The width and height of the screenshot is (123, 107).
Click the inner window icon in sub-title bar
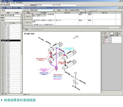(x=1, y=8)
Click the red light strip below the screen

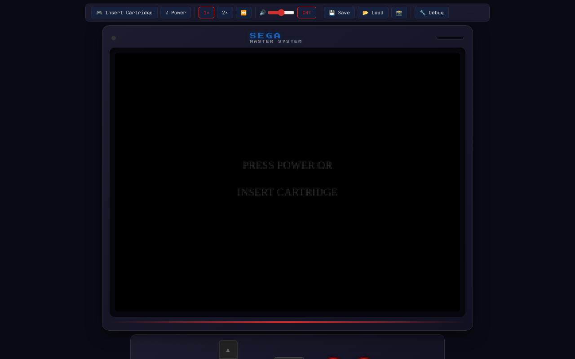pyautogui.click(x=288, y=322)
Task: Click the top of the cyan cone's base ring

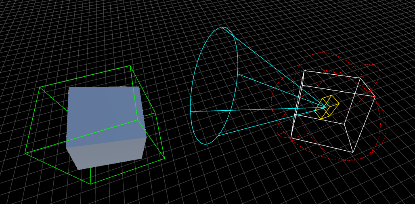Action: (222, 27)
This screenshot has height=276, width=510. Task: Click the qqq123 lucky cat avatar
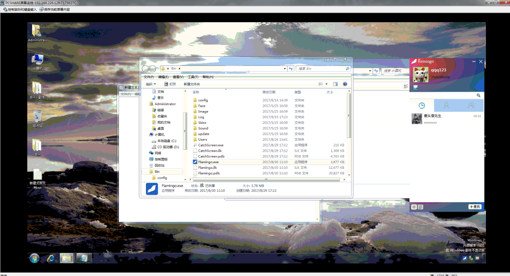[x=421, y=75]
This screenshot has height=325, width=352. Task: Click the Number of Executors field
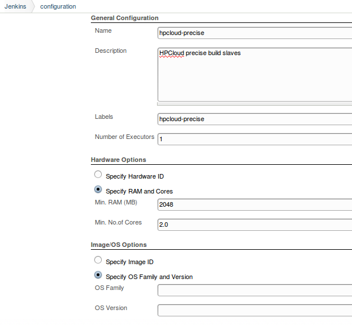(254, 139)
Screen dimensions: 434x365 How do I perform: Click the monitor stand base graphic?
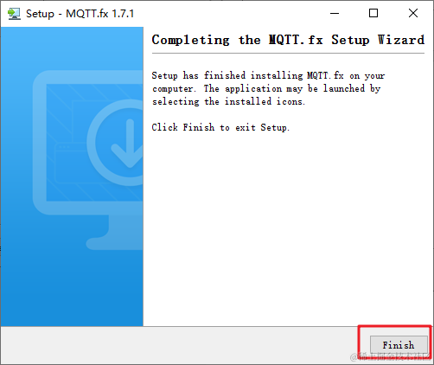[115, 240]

━━━

- [YOUR GOAL] All that is required is an exact reproduction of the lines from the one containing "Screen dimensions: 434x365" to the final line of the listing above, pictures omitted.

- [SOLUTION BELOW]
Screen dimensions: 434x365 How do I perform: Click the monitor stand base graphic?
[115, 240]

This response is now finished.